The rest of the manual will not generally mention these Docker commands again,
so know that if we mention e.g. `spark-shell`, you should run the corresponding
`docker run` command listed above. You can create scripts or aliases for your
favorite shell to avoid having to type a lot.


Scala
-----

Apache Spark, our big data framework of choice for this lab, is implemented in
Scala, a compiled language on the JVM that supports a mix between functional
and object-oriented programming. It is compatible with Java libraries. Some
reasons why Spark was written in Scala are:

1.  Compiling to the JVM makes the codebase extremely portable and deploying
    applications as easy as sending the Java bytecode (typically packaged in a
    **J**ava **AR**chive format, or JAR). This simplifies deploying to cloud
    provider big data platforms as we don't need specific knowledge of the
    operating system, or even the underlying architecture.
2.  Compared to Java, Scala has some advantages in supporting more complex
    types, type inference, and anonymous functions[^java_lambdas]. Matei
    Zaharia, Apache Spark's original author, has said the following about why
    Spark was implemented in Scala in a [Reddit AMA]:

    > At the time we started, I really wanted a PL that supports a
    > language-integrated interface (where people write functions inline, etc),
    > because I thought that was the way people would want to program these
    > applications after seeing research systems that had it (specifically
    > Microsoft's DryadLINQ). However, I also wanted to be on the JVM in order to
    > easily interact with the Hadoop filesystem and data formats for that. Scala
    > was the only somewhat popular JVM language then that offered this kind of
    > functional syntax and was also statically typed (letting us have some control
    > over performance), so we chose that. Today there might be an argument to make
    > the first version of the API in Java with Java 8, but we also benefitted from
    > other aspects of Scala in Spark, like type inference, pattern matching, actor
    > libraries, etc.

[^java_lambdas]: Since Java 8, Java also supports anonymous functions, or
lambda expression, but this version wasn't released at the time of Spark's
initial release.

Apache Spark provides interfaces to Scala, R, Java and Python, but we will be
using Scala to program in this lab. An introduction to Scala can be found on
the [Scala language site]. You can have a brief look at it, but you can also
pick up topics as you go through the lab.

Apache Spark
------------

Apache Spark provides a programming model for a resilient distributed
shared memory model. To elaborate on this, Spark allows you to program against
a *unified view* of memory (i.e. RDD or DataFrame), while the processing
happens *distributed* over *multiple nodes/machines/computers/servers* being
able to compensate for _failures of these nodes_.

This allows us to define a computation and scale this over multiple machines
without having to think about communication, distribution of data, and
potential failures of nodes. This advantage comes at a cost: All applications
have to comply with Spark's (restricted) programming model.

The programming model Spark exposes is based around the MapReduce paradigm.
This is an important consideration when you would consider using Spark, does my
problem fit into this paradigm?

Modern Spark exposes two APIs around this programming model:

1. Resilient Distributed Datasets
2. Spark SQL Dataframe/Datasets

In the rest of this section, we will demonstrate a simple application with
implementations using both APIs.

_THE TASKS_:
- A) In the Spark lab manual excerpt, which Microsoft research system does Spark's original author name as having a language-integrated interface?
- B) List every programming language that Apache Spark provides interfaces to, according to the Spark lab manual excerpt.
- C) Resume the Spark lab manual excerpt from the point where it stops, and carry it forward in the same style.

_DATA EXTRACT_:
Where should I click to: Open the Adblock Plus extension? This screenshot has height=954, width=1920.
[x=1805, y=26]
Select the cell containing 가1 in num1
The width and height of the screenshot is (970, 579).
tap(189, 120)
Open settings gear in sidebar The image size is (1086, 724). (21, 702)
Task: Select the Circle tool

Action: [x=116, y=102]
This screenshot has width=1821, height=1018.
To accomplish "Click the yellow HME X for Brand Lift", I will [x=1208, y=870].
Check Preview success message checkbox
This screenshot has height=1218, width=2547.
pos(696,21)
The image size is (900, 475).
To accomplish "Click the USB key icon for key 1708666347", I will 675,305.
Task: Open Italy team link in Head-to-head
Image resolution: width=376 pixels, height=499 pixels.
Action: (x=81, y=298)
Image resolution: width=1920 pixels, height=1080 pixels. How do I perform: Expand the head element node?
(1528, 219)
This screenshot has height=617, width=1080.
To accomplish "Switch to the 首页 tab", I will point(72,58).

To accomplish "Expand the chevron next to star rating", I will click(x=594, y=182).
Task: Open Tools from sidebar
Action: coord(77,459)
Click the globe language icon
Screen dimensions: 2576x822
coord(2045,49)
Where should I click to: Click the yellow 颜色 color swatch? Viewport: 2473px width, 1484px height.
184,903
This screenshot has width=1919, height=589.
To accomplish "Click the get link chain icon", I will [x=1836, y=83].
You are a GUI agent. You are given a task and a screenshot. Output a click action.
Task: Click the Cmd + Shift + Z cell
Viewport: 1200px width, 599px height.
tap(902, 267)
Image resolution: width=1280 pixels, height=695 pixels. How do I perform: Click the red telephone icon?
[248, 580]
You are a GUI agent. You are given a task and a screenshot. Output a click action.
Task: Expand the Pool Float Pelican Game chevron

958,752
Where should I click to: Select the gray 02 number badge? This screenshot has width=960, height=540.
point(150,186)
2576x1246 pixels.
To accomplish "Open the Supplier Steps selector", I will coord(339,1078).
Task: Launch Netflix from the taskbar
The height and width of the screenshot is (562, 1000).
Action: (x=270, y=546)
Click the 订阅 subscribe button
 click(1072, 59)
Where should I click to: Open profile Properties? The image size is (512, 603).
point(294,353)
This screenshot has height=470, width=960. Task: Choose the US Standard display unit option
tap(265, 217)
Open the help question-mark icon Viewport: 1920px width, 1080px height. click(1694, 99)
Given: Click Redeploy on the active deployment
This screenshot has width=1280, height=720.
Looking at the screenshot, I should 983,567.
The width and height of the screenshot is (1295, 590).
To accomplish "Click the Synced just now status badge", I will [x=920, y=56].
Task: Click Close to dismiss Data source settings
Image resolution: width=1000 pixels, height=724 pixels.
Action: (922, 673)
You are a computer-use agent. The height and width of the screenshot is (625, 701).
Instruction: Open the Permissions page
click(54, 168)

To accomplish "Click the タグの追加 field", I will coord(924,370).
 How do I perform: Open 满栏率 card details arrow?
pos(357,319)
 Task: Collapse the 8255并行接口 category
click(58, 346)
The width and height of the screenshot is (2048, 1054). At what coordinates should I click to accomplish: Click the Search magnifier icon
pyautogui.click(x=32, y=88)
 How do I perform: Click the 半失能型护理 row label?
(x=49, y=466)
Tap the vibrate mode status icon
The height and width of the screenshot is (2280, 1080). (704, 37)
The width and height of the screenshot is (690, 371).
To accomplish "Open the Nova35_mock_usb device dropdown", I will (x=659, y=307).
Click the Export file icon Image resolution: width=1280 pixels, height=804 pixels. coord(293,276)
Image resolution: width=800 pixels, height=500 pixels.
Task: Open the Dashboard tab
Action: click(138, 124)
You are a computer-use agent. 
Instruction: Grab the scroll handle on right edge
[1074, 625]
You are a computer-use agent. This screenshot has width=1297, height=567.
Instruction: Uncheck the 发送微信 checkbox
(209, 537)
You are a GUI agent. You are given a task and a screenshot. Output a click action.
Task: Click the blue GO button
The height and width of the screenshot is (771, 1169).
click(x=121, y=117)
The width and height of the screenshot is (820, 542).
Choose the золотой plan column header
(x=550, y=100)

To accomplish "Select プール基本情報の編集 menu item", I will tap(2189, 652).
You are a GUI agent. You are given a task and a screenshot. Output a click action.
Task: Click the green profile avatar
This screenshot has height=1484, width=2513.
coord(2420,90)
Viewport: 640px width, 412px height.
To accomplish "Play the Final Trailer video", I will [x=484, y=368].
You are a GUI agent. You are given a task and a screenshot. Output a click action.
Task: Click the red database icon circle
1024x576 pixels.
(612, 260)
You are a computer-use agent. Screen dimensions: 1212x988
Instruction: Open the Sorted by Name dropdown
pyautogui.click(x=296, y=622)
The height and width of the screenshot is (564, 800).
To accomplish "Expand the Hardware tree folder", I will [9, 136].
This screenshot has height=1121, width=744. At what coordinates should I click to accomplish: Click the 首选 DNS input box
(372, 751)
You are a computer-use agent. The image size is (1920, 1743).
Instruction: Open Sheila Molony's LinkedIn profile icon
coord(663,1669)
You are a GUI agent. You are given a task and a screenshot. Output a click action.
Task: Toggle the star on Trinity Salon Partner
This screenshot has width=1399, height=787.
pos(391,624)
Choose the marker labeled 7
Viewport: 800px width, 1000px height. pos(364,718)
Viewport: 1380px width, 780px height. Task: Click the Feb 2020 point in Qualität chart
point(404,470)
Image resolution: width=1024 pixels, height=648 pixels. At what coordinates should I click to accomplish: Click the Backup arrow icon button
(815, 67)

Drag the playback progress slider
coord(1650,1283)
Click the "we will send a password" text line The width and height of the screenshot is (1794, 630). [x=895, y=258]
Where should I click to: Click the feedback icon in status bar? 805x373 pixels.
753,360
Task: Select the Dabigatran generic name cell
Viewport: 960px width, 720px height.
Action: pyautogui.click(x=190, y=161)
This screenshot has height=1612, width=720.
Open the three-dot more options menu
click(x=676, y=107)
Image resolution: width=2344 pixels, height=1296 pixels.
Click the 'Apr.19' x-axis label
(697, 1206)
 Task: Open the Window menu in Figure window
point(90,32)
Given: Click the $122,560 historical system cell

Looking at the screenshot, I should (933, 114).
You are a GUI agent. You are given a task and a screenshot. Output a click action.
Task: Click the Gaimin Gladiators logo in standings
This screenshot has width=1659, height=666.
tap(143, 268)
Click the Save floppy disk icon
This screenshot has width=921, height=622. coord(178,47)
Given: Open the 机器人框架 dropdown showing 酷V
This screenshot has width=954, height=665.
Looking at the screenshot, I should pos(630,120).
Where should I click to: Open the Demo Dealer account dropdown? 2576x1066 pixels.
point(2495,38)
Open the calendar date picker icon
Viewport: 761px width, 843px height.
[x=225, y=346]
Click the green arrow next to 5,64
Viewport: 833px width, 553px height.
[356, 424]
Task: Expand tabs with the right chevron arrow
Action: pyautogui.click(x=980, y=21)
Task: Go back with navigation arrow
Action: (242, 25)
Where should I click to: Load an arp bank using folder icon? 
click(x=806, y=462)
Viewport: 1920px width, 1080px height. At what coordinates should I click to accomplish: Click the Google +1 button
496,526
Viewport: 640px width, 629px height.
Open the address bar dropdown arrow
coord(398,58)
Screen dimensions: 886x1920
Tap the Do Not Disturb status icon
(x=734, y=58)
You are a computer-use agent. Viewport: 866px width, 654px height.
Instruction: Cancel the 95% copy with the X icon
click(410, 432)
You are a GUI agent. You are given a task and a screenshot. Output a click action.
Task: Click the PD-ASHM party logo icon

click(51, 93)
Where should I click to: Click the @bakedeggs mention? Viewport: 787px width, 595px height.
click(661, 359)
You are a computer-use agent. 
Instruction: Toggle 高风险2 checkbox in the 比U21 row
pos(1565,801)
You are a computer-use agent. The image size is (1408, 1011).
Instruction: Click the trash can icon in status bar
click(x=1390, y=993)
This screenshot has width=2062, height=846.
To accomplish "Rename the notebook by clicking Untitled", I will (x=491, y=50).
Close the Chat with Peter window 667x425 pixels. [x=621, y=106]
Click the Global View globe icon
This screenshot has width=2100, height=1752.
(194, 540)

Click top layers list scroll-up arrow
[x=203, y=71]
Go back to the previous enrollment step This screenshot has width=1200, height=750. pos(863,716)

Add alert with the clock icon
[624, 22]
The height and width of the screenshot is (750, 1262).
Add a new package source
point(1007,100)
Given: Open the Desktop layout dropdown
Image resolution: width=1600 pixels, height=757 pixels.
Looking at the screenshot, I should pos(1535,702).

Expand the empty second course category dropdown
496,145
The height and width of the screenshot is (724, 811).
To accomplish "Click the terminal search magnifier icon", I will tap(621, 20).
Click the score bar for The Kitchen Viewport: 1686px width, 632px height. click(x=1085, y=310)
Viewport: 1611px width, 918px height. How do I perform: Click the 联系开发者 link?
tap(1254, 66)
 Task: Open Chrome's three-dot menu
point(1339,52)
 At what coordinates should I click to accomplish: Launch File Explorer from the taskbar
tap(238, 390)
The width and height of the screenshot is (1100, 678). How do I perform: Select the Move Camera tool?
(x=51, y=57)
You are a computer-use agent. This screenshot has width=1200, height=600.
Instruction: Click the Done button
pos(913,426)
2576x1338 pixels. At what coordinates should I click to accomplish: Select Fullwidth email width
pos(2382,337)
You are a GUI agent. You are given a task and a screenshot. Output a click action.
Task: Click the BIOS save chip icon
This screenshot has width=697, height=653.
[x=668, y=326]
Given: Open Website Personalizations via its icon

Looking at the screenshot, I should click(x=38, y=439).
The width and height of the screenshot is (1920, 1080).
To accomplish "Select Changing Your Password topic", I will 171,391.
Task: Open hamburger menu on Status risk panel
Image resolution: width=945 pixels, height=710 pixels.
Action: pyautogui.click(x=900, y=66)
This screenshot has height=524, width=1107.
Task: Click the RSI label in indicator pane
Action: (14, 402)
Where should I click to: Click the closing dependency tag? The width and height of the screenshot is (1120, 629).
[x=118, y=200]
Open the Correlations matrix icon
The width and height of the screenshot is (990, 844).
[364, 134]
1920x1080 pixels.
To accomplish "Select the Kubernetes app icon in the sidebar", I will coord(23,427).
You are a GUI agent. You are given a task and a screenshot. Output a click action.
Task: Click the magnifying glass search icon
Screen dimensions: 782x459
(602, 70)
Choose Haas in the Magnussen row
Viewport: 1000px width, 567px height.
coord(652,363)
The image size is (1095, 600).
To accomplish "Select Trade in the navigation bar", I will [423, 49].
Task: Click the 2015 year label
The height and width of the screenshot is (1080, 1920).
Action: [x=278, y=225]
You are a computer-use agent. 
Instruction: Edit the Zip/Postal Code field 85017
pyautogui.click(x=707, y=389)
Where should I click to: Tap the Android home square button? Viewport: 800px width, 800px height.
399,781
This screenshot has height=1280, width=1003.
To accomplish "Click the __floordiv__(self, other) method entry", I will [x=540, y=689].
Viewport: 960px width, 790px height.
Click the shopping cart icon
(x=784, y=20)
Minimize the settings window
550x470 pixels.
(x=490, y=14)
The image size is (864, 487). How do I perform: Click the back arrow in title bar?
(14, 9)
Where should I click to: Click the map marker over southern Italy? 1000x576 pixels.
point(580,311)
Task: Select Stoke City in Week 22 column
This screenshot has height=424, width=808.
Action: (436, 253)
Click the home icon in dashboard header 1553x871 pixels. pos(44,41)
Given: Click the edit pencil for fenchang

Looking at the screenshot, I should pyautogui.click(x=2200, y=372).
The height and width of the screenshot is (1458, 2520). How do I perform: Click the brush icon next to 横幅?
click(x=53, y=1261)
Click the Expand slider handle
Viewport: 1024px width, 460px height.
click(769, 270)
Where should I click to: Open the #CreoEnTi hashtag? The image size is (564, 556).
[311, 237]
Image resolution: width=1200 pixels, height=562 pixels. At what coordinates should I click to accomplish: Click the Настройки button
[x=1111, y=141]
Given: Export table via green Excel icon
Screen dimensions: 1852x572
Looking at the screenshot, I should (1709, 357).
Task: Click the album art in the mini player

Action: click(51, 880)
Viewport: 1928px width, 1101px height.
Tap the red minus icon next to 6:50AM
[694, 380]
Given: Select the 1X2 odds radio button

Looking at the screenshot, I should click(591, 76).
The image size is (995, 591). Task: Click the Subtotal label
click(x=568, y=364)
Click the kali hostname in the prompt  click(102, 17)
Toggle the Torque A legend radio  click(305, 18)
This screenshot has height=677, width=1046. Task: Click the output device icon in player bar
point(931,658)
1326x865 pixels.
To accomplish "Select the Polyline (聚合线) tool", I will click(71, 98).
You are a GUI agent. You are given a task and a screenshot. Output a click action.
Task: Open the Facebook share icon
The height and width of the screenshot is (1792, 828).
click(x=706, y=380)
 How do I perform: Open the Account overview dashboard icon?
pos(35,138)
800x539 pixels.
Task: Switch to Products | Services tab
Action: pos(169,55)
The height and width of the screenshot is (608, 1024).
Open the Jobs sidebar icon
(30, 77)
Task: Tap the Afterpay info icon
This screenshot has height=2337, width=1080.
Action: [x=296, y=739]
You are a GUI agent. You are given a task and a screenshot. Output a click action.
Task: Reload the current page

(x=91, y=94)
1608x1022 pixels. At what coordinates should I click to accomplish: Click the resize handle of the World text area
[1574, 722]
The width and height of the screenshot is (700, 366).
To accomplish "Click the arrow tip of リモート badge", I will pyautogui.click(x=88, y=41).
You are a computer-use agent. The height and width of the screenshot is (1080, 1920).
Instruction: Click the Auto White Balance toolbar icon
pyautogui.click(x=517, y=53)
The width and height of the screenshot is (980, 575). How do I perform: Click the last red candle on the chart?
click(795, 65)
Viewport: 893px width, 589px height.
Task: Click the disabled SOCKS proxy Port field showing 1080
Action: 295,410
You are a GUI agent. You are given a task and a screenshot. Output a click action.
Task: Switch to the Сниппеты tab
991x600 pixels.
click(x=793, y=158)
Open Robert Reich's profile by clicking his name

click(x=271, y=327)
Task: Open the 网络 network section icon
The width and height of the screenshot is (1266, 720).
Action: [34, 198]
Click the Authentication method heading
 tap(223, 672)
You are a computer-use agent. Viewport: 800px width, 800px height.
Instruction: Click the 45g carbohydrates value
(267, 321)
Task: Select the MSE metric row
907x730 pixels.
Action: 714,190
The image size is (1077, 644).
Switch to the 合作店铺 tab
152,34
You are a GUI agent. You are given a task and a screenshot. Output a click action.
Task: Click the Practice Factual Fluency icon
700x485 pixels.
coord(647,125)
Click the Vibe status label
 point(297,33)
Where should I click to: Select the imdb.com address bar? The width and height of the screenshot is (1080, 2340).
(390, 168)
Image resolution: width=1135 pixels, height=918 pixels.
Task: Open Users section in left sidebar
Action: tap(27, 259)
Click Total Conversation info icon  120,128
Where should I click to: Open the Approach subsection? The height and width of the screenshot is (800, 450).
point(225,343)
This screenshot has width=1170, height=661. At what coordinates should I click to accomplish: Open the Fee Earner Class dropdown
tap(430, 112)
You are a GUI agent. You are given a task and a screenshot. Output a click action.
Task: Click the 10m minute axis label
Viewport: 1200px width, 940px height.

_SOLVED PROBLEMS_:
- A) DryadLINQ

- B) Scala, R, Java, Python

- C)
### Resilient Distributed Datasets

![Illustration of RDD abstraction of an RDD with a tuple of characters and
integers as elements.](./images/RDD){#fig:rdd_diagram}

RDDs are the original data abstraction used in Spark. Conceptually one can
think of these as a large, unordered list of Java/Scala/Python objects, let's
call these objects elements. This list of elements is divided in partitions
(which may still contain multiple elements), which can reside on different
machines. One can operate on these elements with a number of operations, which
can be subdivided in wide and narrow dependencies, see
[@tbl:narrow_wide_dependency]. An illustration of the RDD abstraction can be
seen in [@fig:rdd_diagram].

RDDs are immutable, which means that the elements cannot be altered, without
creating a new RDD. Furthermore, the application of transformations (wide or
narrow) is [lazy evaluation], meaning that the actual computation will be
delayed until results are requested (an action in Spark terminology). When
applying transformations, these will form a directed acyclic graph (DAG), that
instructs workers what operations to perform, on which elements to find a
specific result. This can be seen in [@fig:rdd_diagram] as the arrows between
elements.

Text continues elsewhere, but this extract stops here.